Chances are if you have a kid, you also have a pet. And if you don’t have a pet, you probably have a kid begging you for one. Or at least that’s how it was at our house after our elderly cat Dickens passed away at the age of 20 last winter. My husband and I weren’t yet ready to adopt a new kitten, but our two boys definitely were and they repeatedly told us that if we got one, they’d take care of her themselves. Yep, the old “I’ll feed him every day, Mom!” promise that we’ve all heard at least a million times.
But because 8 and 10-year-old boys who want a kitten are pretty hard to resist, we agreed. And, after going through a somewhat arduous adoption process, I’m pleased to say that our family now includes the wonder cats Lola and Virgil. It’s been wonderful to watch the boys fall in love with these furfaces and make them part of our family.
That said, the past few months have definitely taught me a lot about kids, pets and responsibility. And how it actually is possible to make all of those elements work together so your family doesn’t go completely crazy. Here are a few things I’ve learned:
(Note: This is skewed toward cats and shelter adoption because that’s my experience, but hopefully these tips will work regarding other types of pets and adoptions, too.)
If Possible, Include Your Kids in the Adoption Process
It may seem easier to just bring home a pet you’ve picked out yourself, but I believe that a child feels more responsible for an animal when they’re included early on in the process. The boys and I scoured adoption websites, went to shelters and even drove to the homes of people who foster pets until we found the kittens we knew were right for us. The boys then saw how I had to fill out pages of paperwork and listen to advice from adoption counselors, which showed them that this wasn’t something to be taken lightly.
Empower Them With Information
Much like new mothers rely on baby care books, it’s helpful to have kids read all about their new type of pet. There are quite a few good books available, but I liked this one about cats and my friend Maria loves this one about dogs. My younger son Jack actually checked a few more animal care books out of his school library and now proudly tells us all the random facts he knows about cats. (Which hopefully means a future as a veterinarian and not as a hoarder.)

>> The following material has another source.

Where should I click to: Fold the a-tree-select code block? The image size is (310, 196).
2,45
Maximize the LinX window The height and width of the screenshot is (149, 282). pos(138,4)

For the Pet’s Sake, Curtail The Enthusiasm
Once you bring your new friend home, it’s understandable that the kids will want to smother him with love. However, keep in mind that the animal has just gone through a big change and probably needs a little quiet time to adjust. (Especially if it’s still a kitten or puppy who need more sleep.) After we brought Lola home, we’d let the boys play with her for an hour or so, then we’d tell them to sit on their beds and read. Nine times out of ten, she’d crawl into their laps for a nap and they were beyond elated. Of course, it won’t be too long before the novelty wears off and you have to remind the kids to throw a ball for a puppy who’s dying to play with someone.
The Pet Sleeps in Switzerland
Or another neutral territory in your house so the kids don’t fight over who gets her in their room. But even if your children share a room, I recommend not letting the pet stay with them because it’s a huge distraction. Most pets are somewhat active at night and may disrupt the kids’ sleep with whimpering or running around. And the one thing I’ve learned as a parent is to never disrupt the kids’ sleep.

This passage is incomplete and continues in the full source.